**Given data**.
--------

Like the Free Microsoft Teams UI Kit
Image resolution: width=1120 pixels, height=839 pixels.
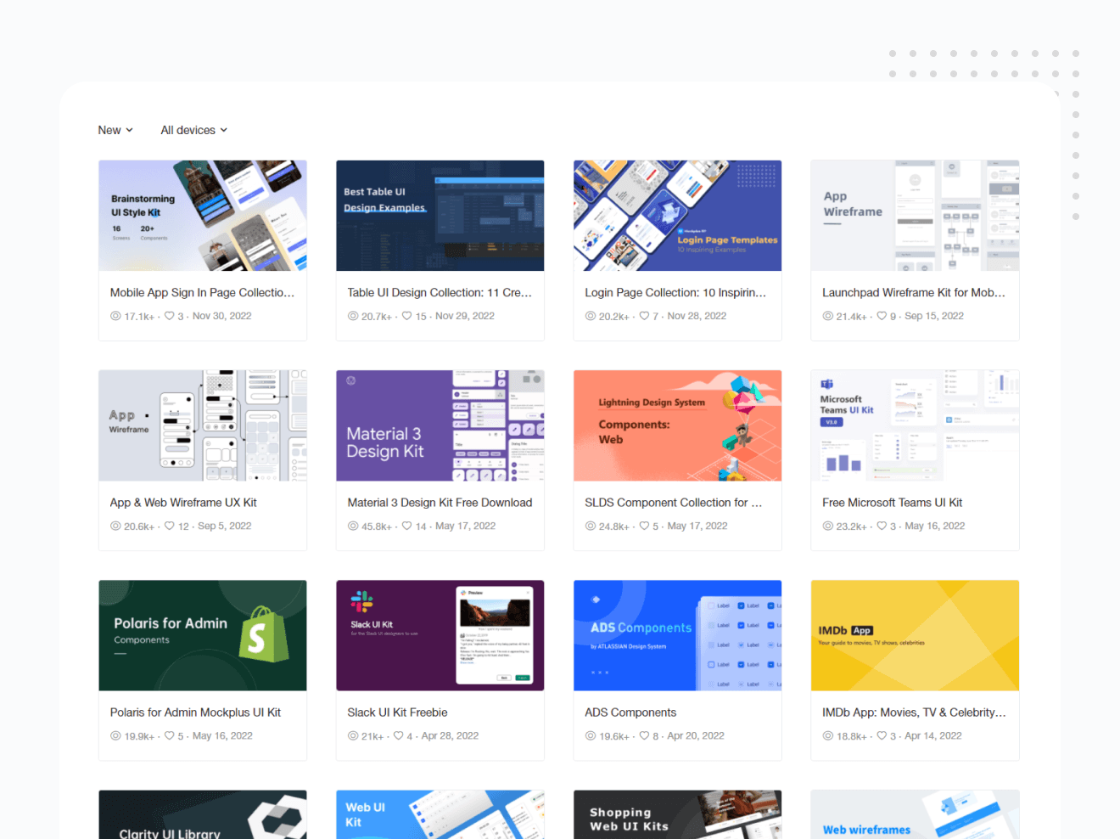click(882, 526)
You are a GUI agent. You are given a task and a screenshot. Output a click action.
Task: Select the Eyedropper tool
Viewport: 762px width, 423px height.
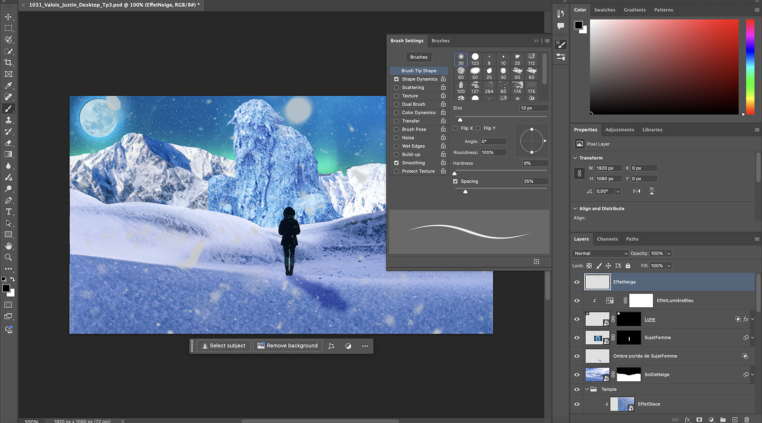click(x=8, y=86)
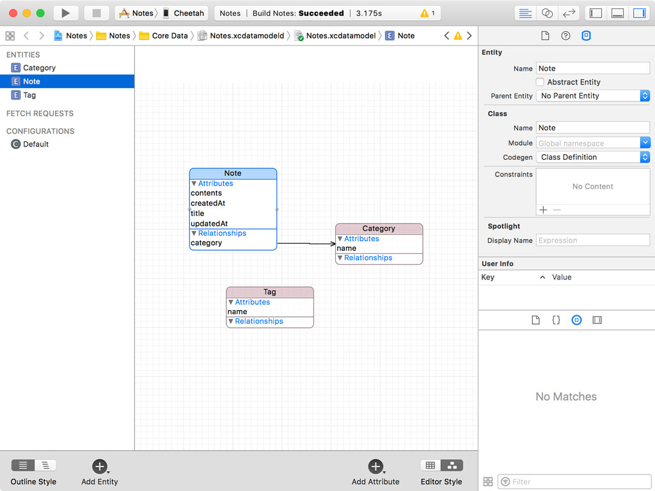Open the Quick Help inspector

tap(565, 35)
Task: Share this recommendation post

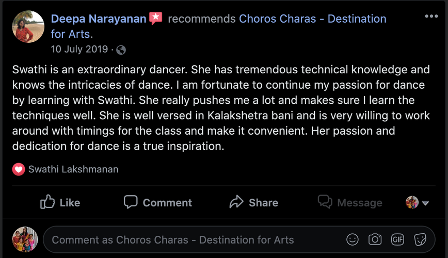Action: (254, 202)
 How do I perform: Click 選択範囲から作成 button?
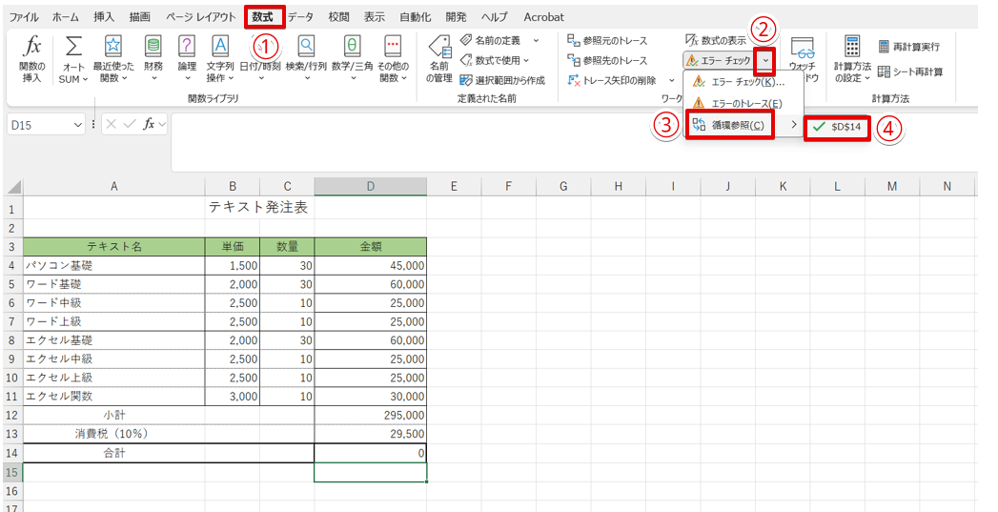[x=502, y=80]
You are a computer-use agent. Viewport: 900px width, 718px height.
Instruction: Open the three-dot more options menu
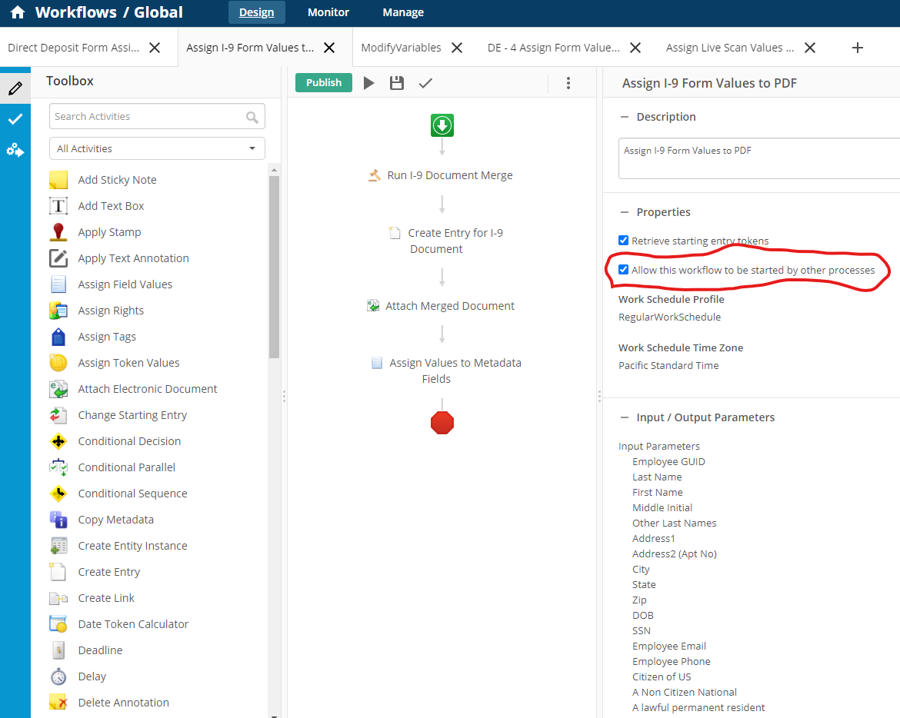568,83
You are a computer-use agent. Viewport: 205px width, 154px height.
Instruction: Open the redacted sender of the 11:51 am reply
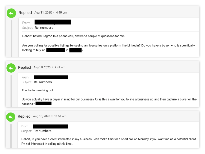click(x=50, y=126)

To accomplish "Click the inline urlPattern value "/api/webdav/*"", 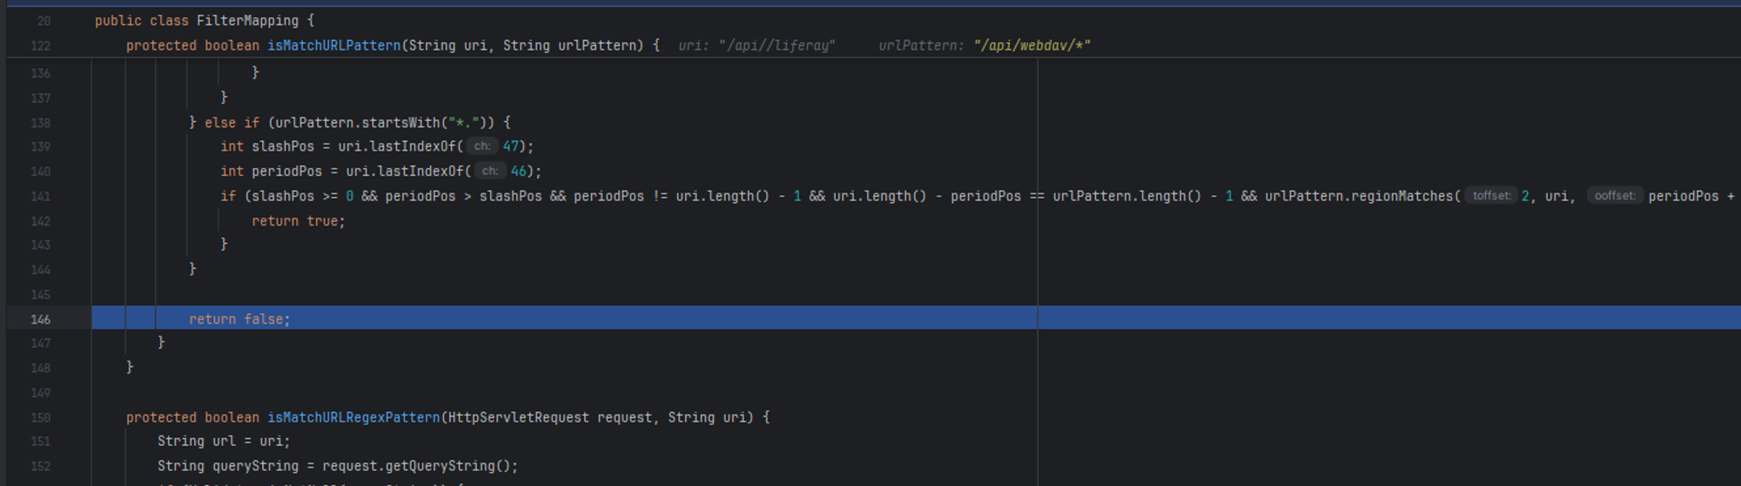I will pyautogui.click(x=1032, y=45).
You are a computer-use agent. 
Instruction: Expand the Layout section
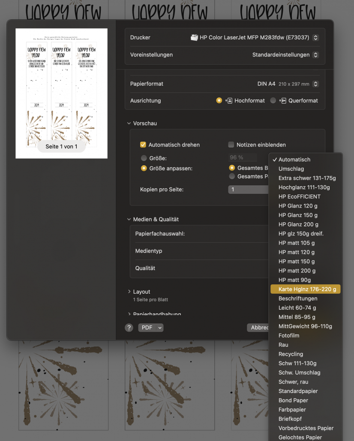coord(129,292)
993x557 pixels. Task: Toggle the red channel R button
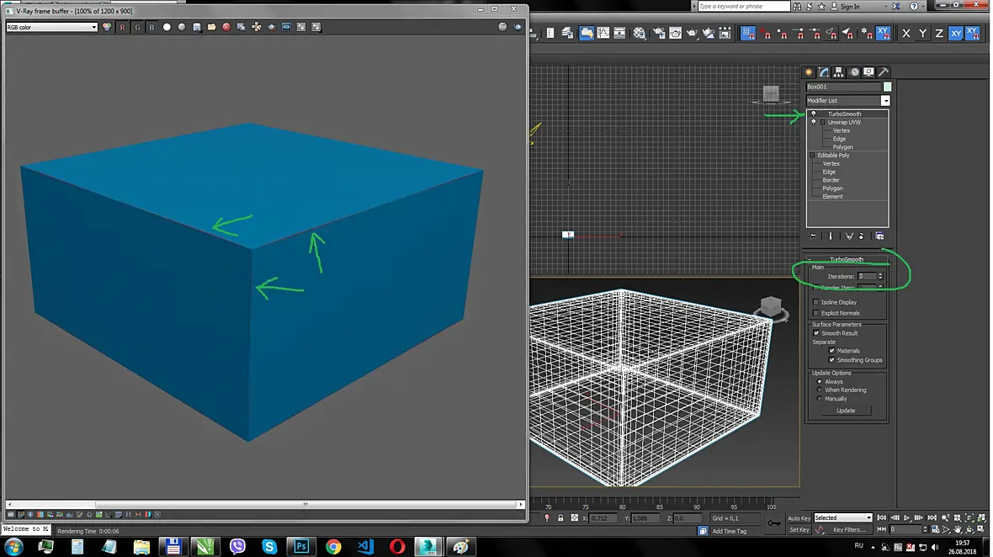pyautogui.click(x=122, y=27)
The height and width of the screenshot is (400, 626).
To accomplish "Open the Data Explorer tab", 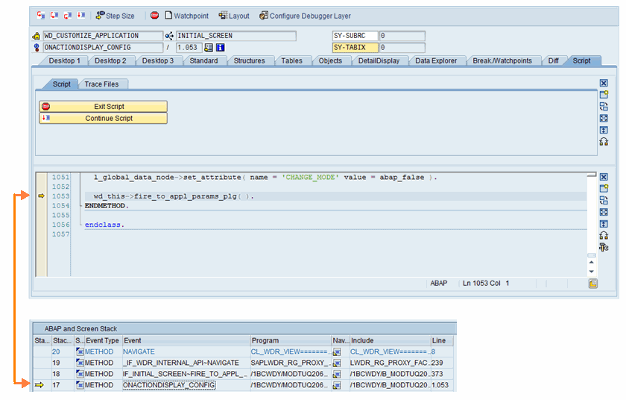I will pos(437,60).
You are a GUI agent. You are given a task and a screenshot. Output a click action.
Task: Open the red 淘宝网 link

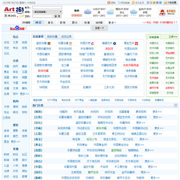[x=109, y=49]
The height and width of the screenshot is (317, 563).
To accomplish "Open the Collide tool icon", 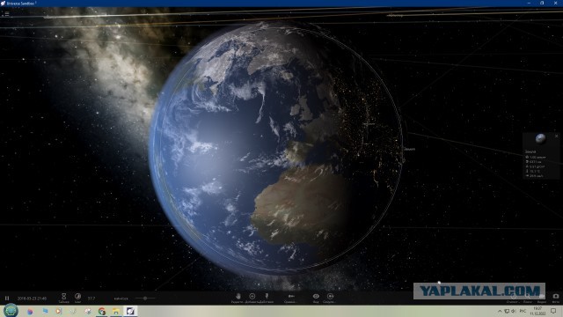I will pyautogui.click(x=330, y=296).
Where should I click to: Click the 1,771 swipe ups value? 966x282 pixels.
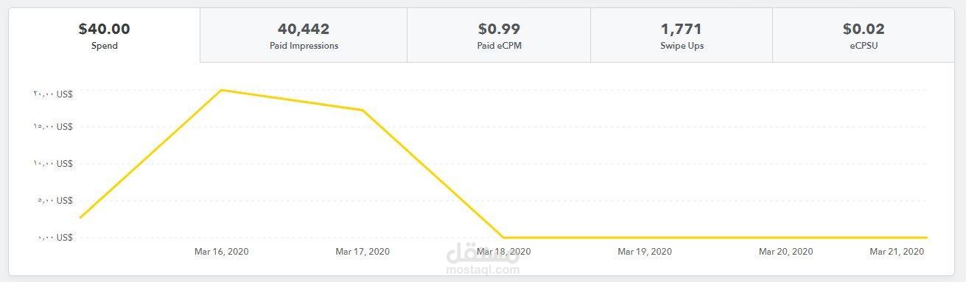682,29
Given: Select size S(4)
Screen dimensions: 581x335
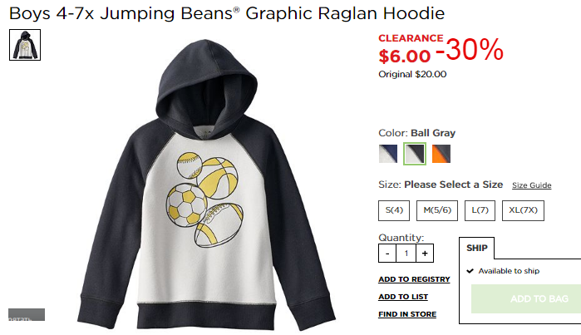Looking at the screenshot, I should pos(394,210).
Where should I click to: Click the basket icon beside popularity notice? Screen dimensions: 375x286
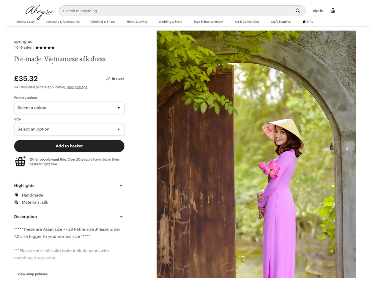[x=21, y=161]
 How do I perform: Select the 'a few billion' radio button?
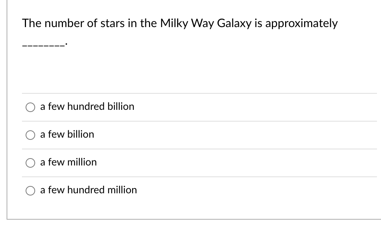tap(30, 135)

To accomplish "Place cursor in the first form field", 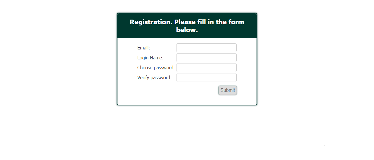I will click(x=206, y=48).
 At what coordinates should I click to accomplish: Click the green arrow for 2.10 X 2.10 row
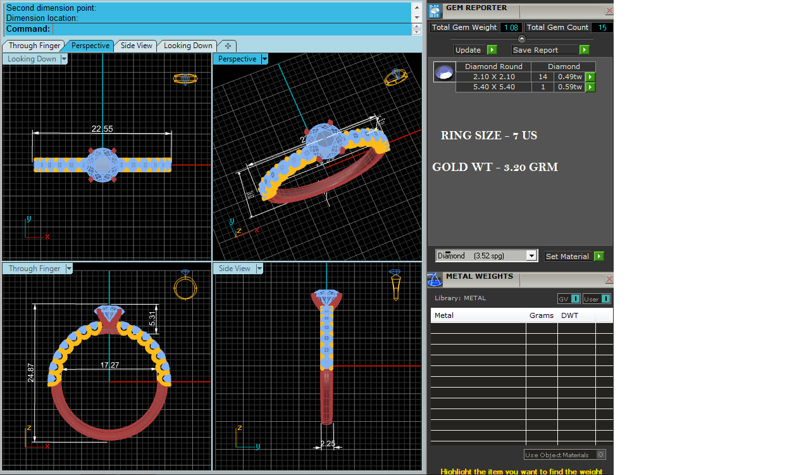[x=590, y=77]
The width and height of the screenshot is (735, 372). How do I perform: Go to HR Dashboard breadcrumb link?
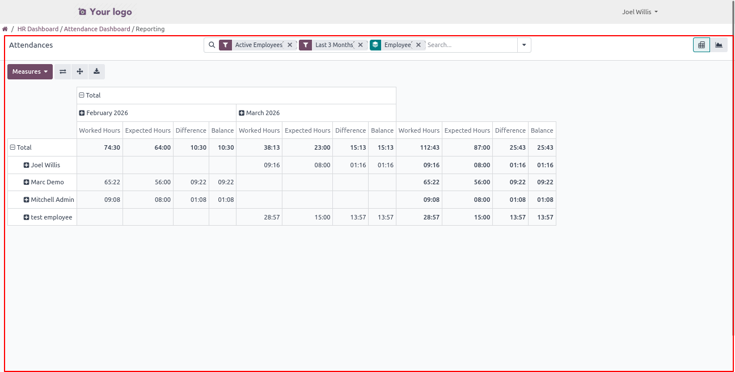38,29
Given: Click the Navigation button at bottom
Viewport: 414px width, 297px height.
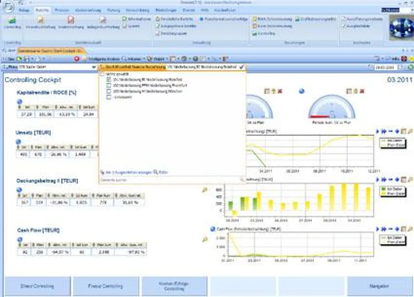Looking at the screenshot, I should point(380,286).
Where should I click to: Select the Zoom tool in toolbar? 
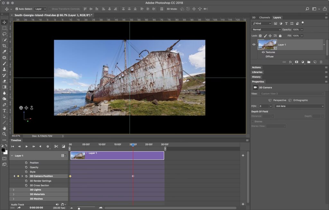click(x=4, y=134)
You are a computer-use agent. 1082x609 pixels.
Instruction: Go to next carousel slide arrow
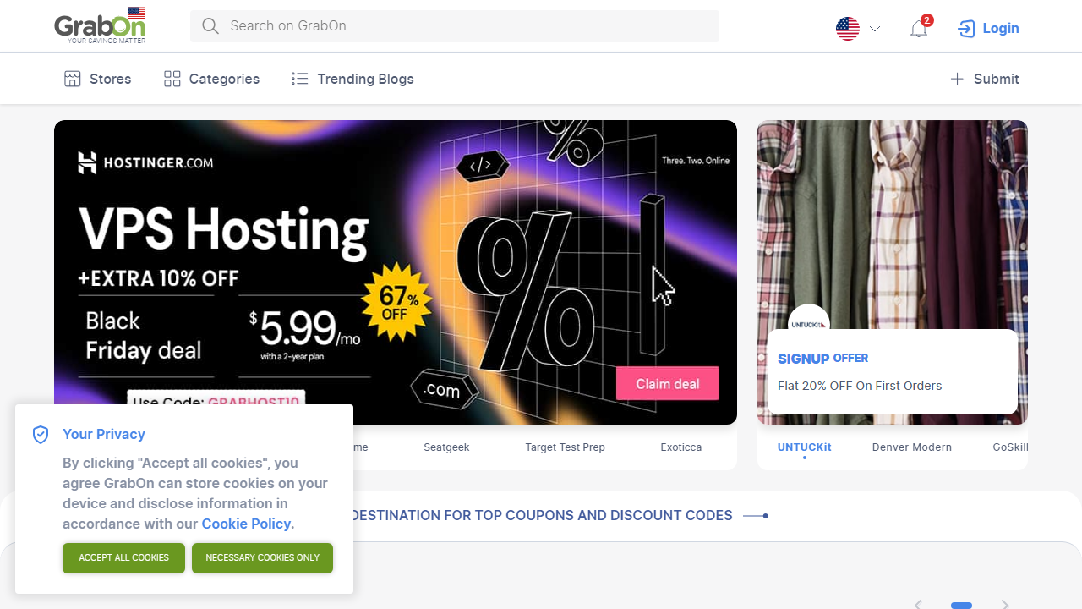coord(1005,604)
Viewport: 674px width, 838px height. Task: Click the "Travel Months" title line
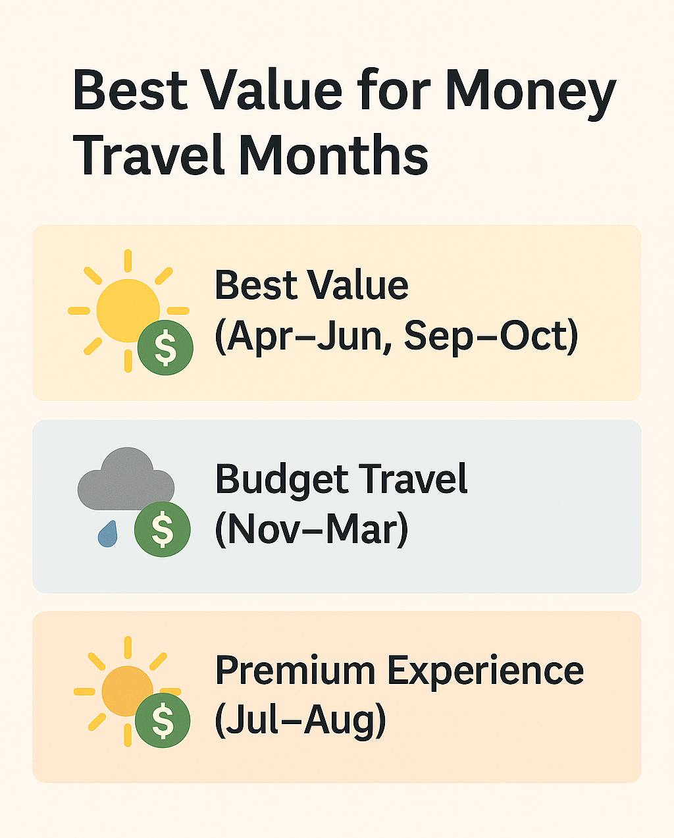point(250,155)
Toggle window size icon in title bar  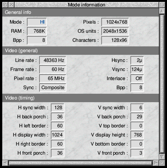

--------

**Required action**. Nothing but a number, please: how many lines of the listing hold the word "agent"?

**Worked solution**. 6